Nous ne tînmes aucun compte de l'avertissement, et nous fîmes signe à Bob de continuer de ramer vers le bâtiment.

– Au large ! répéta une troisième fois la sentinelle en abaissant son fusil vers nous ; au large, ou je fais feu.

– Il y a du M. Burke là-dessous, murmura Bob. Croyez-moi, monsieur John, obéissons ; c'est ce que nous avons de mieux à faire.

– Et quand donc pourrons-nous rentrer ? demandai-je au soldat.

– Au quart du matin, répondit celui-ci ; il fera jour.

C'était encore quatre heures à attendre ; mais il n'y avait pas d'observations à faire ; nous prîmes donc notre parti, et, en quelques coups de rames, nous nous trouvâmes à la distance exigée. Bob nous proposa alors de nous conduire au rivage, où nous serions mieux, pour reposer un instant, que dans notre barque ; mais la compagnie que nous y avions trouvée nous avait dégoûtés de la terre ferme pendant la nuit.

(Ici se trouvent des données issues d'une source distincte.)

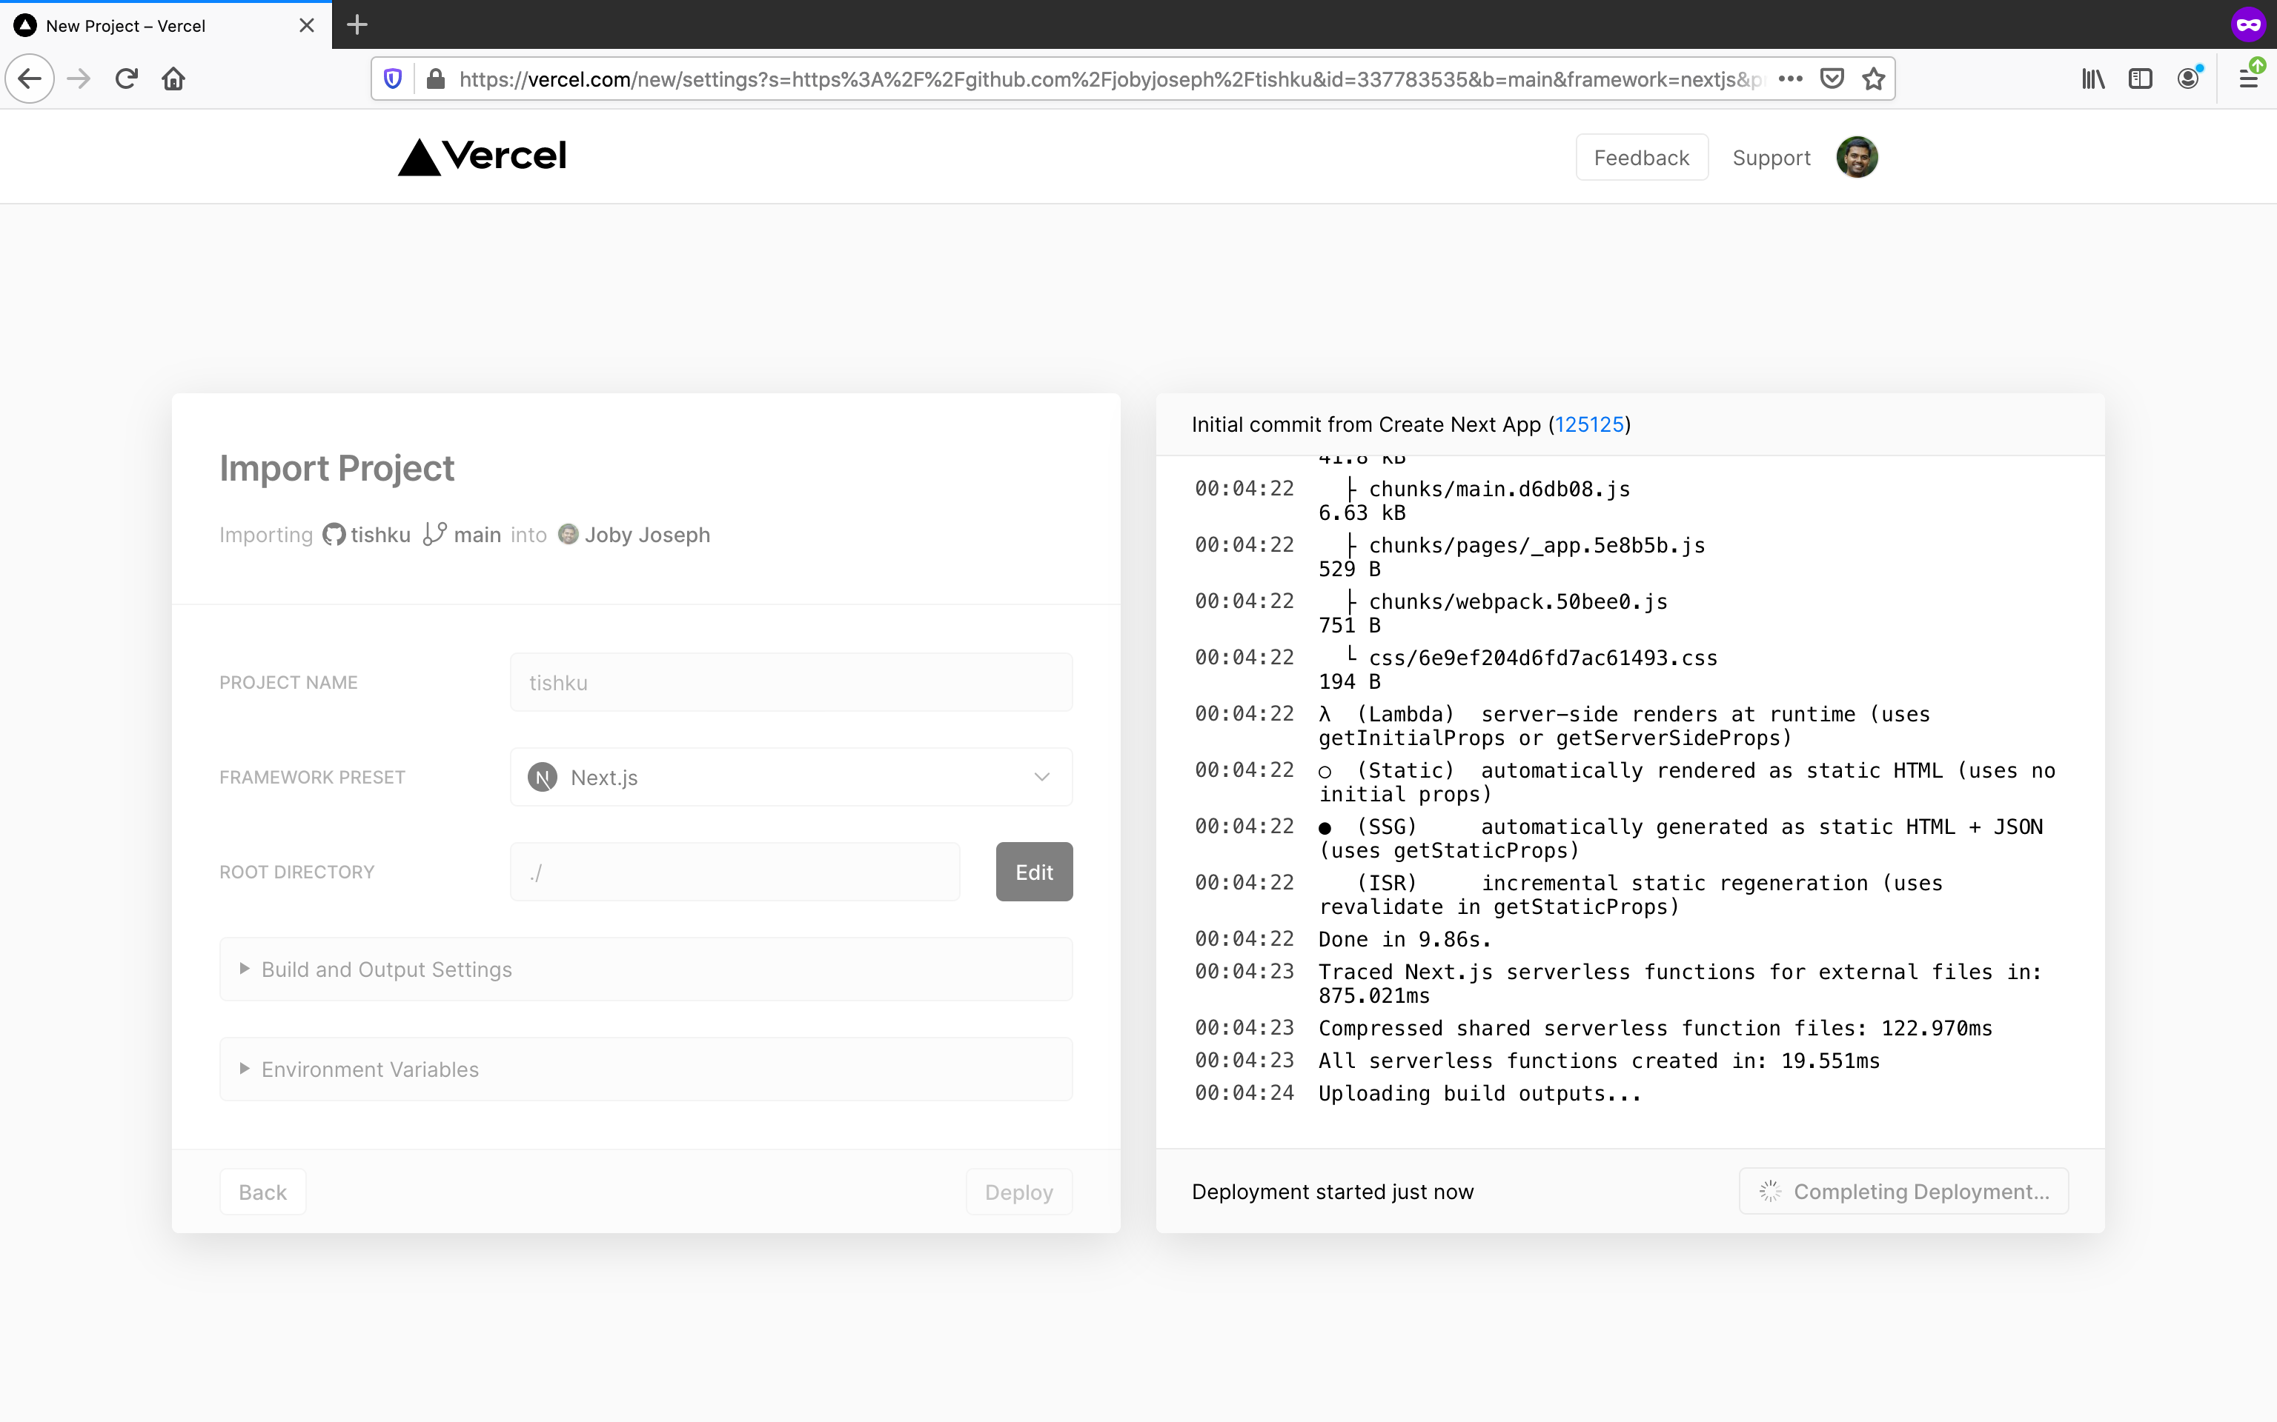Image resolution: width=2277 pixels, height=1422 pixels.
Task: Toggle the sidebar view icon
Action: click(2140, 79)
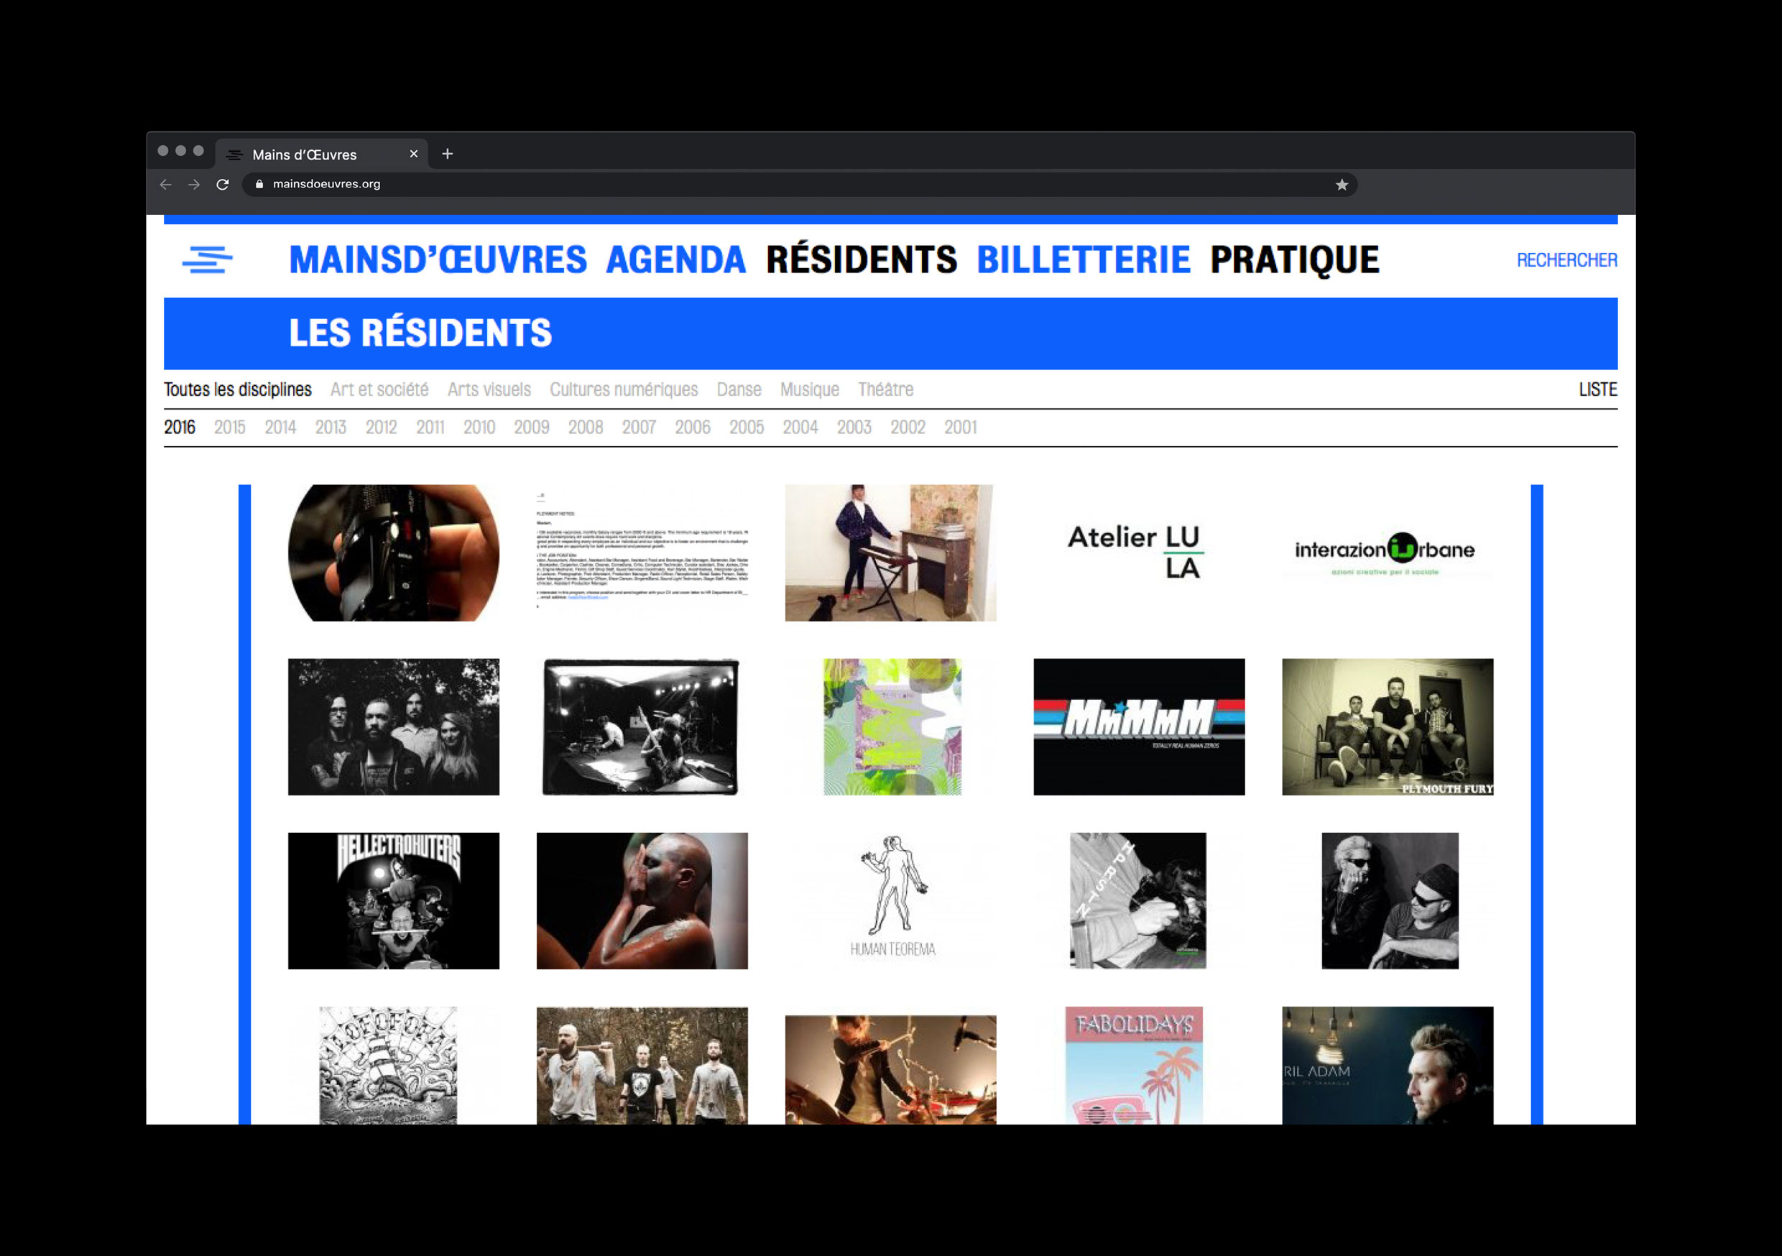Bookmark the page with the star icon
The height and width of the screenshot is (1256, 1782).
pyautogui.click(x=1341, y=185)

Nous préférâmes donc rester au milieu du Bosphore. Notre punition, réduite à cette halte nocturne, n'eut pas été bien grande, vu la beauté du ciel et la douceur de l'atmosphère ; mais les préliminaires nous avaient appris que nous devions nous attendre à quelque chose de plus sérieux ; du caractère dont nous connaissions M. Burke, ce quelque chose, qui n'était encore pour nous que de l'inconnu, ne laissait pas que d'être assez inquiétant. Aussi, malgré la beauté du paysage, sur lequel l'aurore se leva, et qui en tout autre moment, éclairé ainsi aux premiers rayons du soleil, m'eût, pour mon compte, jeté dans l'extase, nous passâmes quatre des plus mortelles heures d'attente que le temps ait jamais sonnées. Enfin un coup de sifflet nous apprit que le moment de relever le quart était arrivé, et nous nous rapprochâmes du vaisseau, qui, cette fois, nous laissa faire sans aucun signe extérieur d'hostilité.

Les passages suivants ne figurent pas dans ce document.